Page 18 of Trailer Park Fae


  “Mayhap he’s the one who told them of your presence here, little bird.”

  And mayhap you are, dwarf. Her mouth drew against itself, but she smoothed her expression. “Why would Unwinter care where I go, or what I do? Unless they’ve a message to send to Summer’s ear.” The thought that maybe the message would be her own rag of a body, pierced and drained, was not comforting at all, and Figurh’s next words did nothing to dispel the chill.

  “You may be a message from Summer yourself. I’ll take you another way, Robin Ragged, and only ask a kiss and a kind word in return.”

  “Such a knight you are.” She did not bother to slow further. The necklace warmed slightly, and at the next tangled branching of tunnels she chose the third path from the left. From here it was not as confusing. “My poor favor is not worthy of your kindness, my lord.”

  “Listen to me!” The words echoed, so sharp and hard Robin actually halted, letting him scurry, panting, level with her.

  She gazed down. While she wore heels, his nose was level with her bellybutton, and he was filthy as any black dwarf could wish to be. His beard was scanty on his cheeks, but his chin and upper lip more than made up for it, and was tangled into elflock-braids. Pearls of sweat stood out on his forehead, streaked the soot and dirt on his cheeks.

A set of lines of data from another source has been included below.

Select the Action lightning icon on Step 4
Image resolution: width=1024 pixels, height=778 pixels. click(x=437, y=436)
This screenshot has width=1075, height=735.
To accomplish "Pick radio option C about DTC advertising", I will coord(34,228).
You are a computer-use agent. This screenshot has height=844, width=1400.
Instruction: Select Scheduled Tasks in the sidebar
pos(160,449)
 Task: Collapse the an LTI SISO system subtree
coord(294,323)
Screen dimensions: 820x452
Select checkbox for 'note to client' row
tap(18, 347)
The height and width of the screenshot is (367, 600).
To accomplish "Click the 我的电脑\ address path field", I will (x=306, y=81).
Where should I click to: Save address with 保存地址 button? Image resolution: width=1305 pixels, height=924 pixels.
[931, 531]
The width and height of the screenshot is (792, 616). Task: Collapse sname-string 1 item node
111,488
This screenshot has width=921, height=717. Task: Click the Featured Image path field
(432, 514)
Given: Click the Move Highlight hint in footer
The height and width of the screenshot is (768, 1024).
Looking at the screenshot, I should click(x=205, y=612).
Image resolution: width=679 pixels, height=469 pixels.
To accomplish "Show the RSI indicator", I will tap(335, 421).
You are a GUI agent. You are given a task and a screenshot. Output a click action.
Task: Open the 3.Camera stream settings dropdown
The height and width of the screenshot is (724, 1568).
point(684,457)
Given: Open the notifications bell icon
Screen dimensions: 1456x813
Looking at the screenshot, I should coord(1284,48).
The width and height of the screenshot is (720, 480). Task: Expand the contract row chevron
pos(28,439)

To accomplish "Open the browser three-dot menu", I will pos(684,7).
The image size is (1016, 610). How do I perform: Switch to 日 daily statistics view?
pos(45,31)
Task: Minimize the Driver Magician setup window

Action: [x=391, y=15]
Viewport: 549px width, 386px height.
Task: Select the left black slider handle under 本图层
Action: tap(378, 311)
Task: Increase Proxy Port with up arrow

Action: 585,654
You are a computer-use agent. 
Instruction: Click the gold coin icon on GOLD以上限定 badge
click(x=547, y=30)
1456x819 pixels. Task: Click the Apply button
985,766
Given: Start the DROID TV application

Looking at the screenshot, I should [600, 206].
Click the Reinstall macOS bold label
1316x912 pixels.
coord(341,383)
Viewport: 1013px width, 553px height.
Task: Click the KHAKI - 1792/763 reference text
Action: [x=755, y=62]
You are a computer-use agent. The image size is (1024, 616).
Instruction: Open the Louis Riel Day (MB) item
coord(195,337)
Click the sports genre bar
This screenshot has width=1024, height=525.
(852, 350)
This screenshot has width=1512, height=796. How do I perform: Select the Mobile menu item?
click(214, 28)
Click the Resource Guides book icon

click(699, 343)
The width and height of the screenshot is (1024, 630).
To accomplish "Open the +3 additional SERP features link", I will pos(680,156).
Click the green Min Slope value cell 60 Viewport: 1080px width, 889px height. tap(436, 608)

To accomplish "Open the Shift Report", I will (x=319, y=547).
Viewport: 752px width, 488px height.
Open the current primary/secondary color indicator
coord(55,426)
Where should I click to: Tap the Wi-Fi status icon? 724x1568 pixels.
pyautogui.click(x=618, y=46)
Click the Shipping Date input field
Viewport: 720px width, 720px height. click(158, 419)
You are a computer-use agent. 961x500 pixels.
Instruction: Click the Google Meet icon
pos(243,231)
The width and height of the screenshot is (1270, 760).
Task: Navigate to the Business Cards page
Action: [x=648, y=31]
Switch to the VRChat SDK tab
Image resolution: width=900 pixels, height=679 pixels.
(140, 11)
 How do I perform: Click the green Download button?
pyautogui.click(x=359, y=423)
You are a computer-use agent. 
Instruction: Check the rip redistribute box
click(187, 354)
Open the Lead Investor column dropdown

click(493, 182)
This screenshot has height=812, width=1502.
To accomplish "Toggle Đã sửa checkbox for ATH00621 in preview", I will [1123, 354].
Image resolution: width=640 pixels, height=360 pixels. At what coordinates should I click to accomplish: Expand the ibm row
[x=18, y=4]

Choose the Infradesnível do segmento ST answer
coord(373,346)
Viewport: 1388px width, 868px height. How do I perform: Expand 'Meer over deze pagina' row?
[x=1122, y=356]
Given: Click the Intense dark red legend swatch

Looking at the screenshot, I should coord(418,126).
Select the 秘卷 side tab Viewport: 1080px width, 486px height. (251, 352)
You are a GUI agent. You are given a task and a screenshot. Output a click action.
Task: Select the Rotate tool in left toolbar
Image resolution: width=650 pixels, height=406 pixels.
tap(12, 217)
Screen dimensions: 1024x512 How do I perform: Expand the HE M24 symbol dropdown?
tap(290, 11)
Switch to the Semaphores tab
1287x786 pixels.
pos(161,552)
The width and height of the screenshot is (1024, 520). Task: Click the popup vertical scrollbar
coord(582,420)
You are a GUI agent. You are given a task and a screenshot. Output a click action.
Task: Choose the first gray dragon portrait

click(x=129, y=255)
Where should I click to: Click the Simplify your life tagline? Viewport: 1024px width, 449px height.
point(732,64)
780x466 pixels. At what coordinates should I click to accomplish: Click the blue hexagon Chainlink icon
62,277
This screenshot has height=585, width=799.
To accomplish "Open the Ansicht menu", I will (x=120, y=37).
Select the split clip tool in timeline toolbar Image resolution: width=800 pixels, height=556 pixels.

  “Listen,” he repeated, breathless. “There are Unwinter waiting for you, Ragged, outside the front gates. Do not rush so blindly into their arms.”

  Do you think they’d treat me kindly, if I did? “No fear of that. They hold no love for me, and none for you, either.”

  “That’s where you’re wrong. They cluster about our gate. MacDonnell was visited not an hour before you knocked on our side door, and I overheard the parlay. Saying a ransom was paid. Someone knew you would come here, pretty Ragged, and wished you to receive whatever you bargained for, and to leave unhindered.”

  “Was there a chance I would leave otherwise?”

  “With MacDonnell, always.” The lazy-eyed little man paled even further. He actually wrung his horny little hands together, griming them further. The rings he wore took no foulness, sparkling clean as all dwarvenwork. “Please, please, Ragged, do not run into their jaws.”

  She essayed a careless smile, and bent low. Of course he would peer down her dress, but Robin found she did not quite mind. Her lips met his bald, greasy forehead, though she shuddered internally. A healthy heat-haze, like the ripple over a blazing forge, rose from him, and the sour tang of unwashed sidhe-skin. Over that was the much-more-sour reek of outright fear.

  “Thank you, Figurh.” For your concern. Misplaced as it is. “If indeed I find them waiting for me outside the gates, I shall remember your kindness in warning me. If not…” She shrugged, straightening.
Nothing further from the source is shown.